> _TASK REQUIREMENTS_
The first line of the entries below, the line containing "The height and width of the screenshot is (1461, 2520).", and every line between them should be repeated exactly, and nothing else.

+ + + + +

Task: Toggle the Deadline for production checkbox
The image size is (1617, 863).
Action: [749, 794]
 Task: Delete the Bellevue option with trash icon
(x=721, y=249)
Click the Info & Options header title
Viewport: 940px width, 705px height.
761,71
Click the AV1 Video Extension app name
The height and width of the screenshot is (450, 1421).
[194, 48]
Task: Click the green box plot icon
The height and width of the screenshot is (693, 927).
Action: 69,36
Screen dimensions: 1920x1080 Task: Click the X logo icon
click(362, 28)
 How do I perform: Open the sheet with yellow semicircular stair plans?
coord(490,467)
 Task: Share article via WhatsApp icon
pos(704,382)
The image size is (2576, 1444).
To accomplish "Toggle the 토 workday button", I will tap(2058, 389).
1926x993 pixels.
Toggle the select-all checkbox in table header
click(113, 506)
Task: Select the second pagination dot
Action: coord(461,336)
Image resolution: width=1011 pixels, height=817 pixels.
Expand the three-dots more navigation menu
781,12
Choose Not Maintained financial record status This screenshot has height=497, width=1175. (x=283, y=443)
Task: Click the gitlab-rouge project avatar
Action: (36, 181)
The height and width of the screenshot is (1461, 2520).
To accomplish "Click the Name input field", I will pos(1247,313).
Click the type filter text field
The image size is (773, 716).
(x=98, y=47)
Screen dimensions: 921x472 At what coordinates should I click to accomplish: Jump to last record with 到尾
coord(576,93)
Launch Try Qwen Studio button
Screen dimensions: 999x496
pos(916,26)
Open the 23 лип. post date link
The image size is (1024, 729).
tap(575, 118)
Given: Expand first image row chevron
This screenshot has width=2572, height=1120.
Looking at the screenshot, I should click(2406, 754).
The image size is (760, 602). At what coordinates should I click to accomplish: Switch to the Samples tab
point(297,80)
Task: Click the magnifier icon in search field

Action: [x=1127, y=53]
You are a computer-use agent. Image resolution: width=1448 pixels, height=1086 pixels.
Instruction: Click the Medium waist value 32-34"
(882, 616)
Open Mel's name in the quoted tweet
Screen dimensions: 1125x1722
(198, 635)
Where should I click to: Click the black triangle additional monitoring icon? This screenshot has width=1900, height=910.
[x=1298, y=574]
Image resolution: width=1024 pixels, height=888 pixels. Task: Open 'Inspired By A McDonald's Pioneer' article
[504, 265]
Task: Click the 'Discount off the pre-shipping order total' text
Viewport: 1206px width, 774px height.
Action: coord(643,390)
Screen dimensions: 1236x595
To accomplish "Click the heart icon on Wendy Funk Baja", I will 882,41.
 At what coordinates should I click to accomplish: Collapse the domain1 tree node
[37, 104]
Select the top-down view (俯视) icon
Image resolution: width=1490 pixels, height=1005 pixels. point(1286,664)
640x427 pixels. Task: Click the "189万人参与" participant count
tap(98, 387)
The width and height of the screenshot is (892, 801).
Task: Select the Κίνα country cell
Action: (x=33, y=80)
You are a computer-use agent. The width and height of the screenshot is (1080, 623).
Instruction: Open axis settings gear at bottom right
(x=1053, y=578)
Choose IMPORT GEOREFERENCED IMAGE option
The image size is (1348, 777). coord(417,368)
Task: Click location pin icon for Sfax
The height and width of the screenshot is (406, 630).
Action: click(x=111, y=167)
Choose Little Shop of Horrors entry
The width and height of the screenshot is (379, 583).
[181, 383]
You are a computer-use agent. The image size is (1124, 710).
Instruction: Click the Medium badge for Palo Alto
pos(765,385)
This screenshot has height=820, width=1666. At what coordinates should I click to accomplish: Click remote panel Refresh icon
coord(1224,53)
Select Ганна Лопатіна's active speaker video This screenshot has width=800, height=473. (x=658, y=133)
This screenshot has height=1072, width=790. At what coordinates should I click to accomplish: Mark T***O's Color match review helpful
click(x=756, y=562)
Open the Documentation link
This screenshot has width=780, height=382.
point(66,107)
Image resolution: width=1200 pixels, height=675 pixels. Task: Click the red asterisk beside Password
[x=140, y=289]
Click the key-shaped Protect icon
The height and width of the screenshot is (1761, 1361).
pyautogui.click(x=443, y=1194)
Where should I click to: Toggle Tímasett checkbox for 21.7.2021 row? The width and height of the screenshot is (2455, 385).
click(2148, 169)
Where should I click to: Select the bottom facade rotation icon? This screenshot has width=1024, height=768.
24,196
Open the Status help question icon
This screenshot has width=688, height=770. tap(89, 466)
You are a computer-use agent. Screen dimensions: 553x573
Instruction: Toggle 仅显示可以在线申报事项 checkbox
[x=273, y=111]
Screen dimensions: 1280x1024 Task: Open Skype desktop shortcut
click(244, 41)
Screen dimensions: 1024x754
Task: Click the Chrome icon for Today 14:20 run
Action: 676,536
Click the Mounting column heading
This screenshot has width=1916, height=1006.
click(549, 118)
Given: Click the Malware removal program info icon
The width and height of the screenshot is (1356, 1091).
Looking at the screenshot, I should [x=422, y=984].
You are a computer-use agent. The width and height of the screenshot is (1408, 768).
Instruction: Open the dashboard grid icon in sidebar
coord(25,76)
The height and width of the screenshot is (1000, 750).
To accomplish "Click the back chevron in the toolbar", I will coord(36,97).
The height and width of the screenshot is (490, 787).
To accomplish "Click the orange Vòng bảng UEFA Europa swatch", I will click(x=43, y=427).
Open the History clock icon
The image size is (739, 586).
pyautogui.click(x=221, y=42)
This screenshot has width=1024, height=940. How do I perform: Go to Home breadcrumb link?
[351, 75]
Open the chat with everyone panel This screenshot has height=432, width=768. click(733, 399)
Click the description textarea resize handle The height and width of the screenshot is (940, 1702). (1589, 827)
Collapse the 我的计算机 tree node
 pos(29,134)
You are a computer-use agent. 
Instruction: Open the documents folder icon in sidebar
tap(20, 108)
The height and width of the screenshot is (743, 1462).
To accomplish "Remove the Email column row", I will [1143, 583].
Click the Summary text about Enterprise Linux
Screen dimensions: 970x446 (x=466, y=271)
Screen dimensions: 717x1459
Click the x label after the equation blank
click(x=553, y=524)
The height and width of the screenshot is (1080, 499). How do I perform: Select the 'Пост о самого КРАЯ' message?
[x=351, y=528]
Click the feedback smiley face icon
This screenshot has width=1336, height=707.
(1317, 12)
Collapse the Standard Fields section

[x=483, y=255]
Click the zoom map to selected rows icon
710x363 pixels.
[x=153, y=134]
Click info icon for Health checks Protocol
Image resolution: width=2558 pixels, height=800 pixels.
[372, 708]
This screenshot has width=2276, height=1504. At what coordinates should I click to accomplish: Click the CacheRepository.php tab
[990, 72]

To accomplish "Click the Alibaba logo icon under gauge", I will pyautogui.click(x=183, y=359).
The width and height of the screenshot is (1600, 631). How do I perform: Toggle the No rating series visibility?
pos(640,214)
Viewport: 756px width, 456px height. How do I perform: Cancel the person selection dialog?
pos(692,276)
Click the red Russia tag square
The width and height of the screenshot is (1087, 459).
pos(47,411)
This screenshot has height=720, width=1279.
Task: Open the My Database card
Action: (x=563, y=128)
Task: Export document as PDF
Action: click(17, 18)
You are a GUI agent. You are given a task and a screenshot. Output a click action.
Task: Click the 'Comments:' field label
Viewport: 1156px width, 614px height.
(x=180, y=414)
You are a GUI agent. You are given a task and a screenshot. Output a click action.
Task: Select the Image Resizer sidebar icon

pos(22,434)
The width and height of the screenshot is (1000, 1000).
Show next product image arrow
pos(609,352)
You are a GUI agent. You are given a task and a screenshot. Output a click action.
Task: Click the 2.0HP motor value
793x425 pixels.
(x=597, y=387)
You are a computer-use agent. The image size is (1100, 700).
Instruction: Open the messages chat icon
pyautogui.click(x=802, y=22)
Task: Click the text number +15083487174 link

+ + + + +

> _TASK RESPONSE_
Task: Toggle the Deadline for production checkbox
The image size is (1617, 863).
Action: [749, 794]
 Task: Delete the Bellevue option with trash icon
(x=721, y=249)
Click the Info & Options header title
Viewport: 940px width, 705px height.
761,71
Click the AV1 Video Extension app name
The height and width of the screenshot is (450, 1421).
[194, 48]
Task: Click the green box plot icon
The height and width of the screenshot is (693, 927).
Action: 69,36
Screen dimensions: 1920x1080 Task: Click the X logo icon
click(362, 28)
 How do I perform: Open the sheet with yellow semicircular stair plans?
coord(490,467)
 Task: Share article via WhatsApp icon
pos(704,382)
The image size is (2576, 1444).
To accomplish "Toggle the 토 workday button", I will tap(2058, 389).
1926x993 pixels.
Toggle the select-all checkbox in table header
click(113, 506)
Task: Select the second pagination dot
Action: coord(461,336)
Image resolution: width=1011 pixels, height=817 pixels.
Expand the three-dots more navigation menu
781,12
Choose Not Maintained financial record status This screenshot has height=497, width=1175. (x=283, y=443)
Task: Click the gitlab-rouge project avatar
Action: (36, 181)
The height and width of the screenshot is (1461, 2520).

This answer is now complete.